Kalki Koechlin brings to Kochi her directorial debut play The Living Room and talks about Kerala, acting and directing.

At 10 in the night, her voice is at first a blur. But then it takes on that casual easy tone we are used to, in her movies, her interviews, her ads. Kalki Koechlin might as well be talking to an old friend, tired after a long day of work, and not taking an interview. There is no long pause to think of careful answers, no erms and hms between her lines, it’s all just straightforward conversation. “It’s a comedy, a comedy on death,” she says of her play The Living Room that she is bringing to Kochi this Sunday. Not that Kochi is new to Kalki. She had visited the place a lot as a child, and her last release Waiting was mostly shot in Kochi.

“I like Kerala a lot. The beautiful beaches there, the backwaters, I have good memories of the place. I also really enjoyed the Biennale when we were shooting for Waiting. It’s really amazing, that kind of art, and that it’s accessible to the public. The food in Kerala, especially the fish curry, was also very nice,” says Kalki. It’s been a while since Waiting, but she still remembers the way Malayalis said enthaaaa with that stretch in the end, meaning ‘what’. Her role in Waiting as a young wife upset by the sudden accident and comatose of her husband, had earned Kalki a lot of appreciation. Not that it comes as any surprise from the actor who has won a special jury award at the national awards for her role as a disabled girl in Margarita with a Straw, and got critical acclaim for her varied roles beginning with Chandramukhi in Dev D.

The Pondicherry-born and raised girl of French ethnicity who spoke good Tamil, tutored herself to learn Hindi for two months before Dev D. She has to know the language, and the ‘little little things’ you pick up for a character, she says. So in Waiting, there is a scene of Kalki nodding vigorously to a nurse and her Mumbai friend telling her, ‘You’ve become quite a Kochi girl’. But then she’s not too familiar with Malayalam cinema. “I am always open to any film from any place, given the role and the script is interesting.” Right now, however, all she could think about is her play. The Living Room will see death as a character visiting an old woman, who refuses to go with him. “Initial reaction in life is to reject death, we are all afraid of it. So it is with this old woman when she tries every way to not die. Through that process she lives her whole life again, remembers the past and eventually comes full circle. And then she accepts she has to die,” says Kalki, who has always been fascinated by the subject of death.
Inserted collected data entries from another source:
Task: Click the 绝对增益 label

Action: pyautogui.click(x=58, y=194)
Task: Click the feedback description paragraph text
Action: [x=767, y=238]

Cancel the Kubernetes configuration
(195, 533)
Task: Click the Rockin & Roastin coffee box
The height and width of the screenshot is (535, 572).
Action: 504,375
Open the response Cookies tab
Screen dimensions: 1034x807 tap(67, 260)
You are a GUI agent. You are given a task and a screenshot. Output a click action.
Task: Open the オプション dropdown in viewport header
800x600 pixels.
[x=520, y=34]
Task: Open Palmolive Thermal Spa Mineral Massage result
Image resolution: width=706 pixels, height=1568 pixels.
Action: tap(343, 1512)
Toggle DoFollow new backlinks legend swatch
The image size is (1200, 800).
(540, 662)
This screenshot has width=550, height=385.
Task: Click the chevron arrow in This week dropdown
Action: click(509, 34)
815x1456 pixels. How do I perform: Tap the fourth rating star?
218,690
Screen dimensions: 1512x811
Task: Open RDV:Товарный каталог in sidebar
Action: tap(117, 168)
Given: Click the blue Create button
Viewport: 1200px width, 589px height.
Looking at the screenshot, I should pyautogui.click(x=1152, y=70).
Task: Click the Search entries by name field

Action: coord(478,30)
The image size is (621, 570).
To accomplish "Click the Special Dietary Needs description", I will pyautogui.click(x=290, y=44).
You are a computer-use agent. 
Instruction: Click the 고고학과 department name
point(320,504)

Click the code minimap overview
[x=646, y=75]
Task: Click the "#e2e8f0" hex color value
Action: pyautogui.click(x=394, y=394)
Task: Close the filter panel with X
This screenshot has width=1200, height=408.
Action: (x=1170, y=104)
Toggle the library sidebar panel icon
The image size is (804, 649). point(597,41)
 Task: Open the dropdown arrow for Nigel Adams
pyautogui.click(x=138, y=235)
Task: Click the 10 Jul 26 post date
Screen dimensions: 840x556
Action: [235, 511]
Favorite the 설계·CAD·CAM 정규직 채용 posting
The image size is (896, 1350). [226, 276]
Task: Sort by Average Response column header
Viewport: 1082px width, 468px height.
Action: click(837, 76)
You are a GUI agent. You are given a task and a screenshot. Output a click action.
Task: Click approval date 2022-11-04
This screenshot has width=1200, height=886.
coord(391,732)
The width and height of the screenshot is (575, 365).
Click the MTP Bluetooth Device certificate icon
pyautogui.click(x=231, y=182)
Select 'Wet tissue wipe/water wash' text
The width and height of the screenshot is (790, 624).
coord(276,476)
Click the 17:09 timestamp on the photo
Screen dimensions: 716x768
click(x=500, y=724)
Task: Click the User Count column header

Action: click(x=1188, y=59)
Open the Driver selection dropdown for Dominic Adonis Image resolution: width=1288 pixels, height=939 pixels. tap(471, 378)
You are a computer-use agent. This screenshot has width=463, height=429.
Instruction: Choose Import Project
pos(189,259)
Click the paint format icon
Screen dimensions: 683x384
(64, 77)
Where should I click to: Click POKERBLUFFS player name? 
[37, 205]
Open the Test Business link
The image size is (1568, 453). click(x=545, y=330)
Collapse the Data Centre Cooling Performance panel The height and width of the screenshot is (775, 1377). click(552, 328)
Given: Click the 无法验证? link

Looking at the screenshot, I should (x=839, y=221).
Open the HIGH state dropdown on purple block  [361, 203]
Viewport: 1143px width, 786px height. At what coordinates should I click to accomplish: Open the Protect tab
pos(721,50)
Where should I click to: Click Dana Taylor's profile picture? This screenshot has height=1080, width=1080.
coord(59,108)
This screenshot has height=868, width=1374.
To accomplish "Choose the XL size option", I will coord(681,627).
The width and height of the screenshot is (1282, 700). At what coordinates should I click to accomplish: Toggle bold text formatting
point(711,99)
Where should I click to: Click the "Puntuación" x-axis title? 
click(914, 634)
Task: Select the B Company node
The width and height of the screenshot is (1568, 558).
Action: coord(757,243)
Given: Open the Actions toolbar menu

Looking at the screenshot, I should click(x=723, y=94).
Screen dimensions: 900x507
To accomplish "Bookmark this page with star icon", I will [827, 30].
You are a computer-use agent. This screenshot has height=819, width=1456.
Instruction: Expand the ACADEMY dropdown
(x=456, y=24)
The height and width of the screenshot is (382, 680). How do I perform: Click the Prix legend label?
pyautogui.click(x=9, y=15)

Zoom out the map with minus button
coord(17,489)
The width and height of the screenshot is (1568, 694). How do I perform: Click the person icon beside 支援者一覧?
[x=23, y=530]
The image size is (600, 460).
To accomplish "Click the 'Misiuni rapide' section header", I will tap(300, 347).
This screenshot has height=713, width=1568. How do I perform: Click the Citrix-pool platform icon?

Still from the playStill from the play

This play had begun as a two-page conversation she wrote one day, between an old woman and death. And then she just built it up into a play. Even the play she wrote before this — The Skeleton Woman — is about a woman who dies. “It must be a running theme. What makes us really human is it’s in the presence of death that we start valuing life.” It’s been more than a year since The Living Room got made and she’s taken it to over 10 stages across India. Turning a director had been a traumatic transition for Kalki. “I have got so much more respect for directors and I will be a much better behaved actor when I go back to acting. A director’s job is like parenting. You have to look after your actors like children, pay attention to each of their different abilities. Plus you are dealing with technicians, musicians, artistes and designers, you really have to multitask.”

On the day her play had opened in Bengaluru, Kalki was backstage sewing pillows, which were to be used for the play and which had broken. “Outside people wanted to do interviews, and inside I was screaming for lace and thread!” she remembers. But then she never screams at her actors. “They all think I am really sweet and lovely. The way I don’t get angry. But if I feel they are not making an effort, I am like ‘Ok, let’s not work, let’s not do anything, forget it’. And then they are all like ‘Oh no, please tell us what to do’. I play that sad card,” says Kalki, laughing, in that casual tone of hers that makes her so approachable and so opposite the stereotype of a great artiste with an attitude. Her play will be staged at JT Pac Hall on Sunday at 7 pm.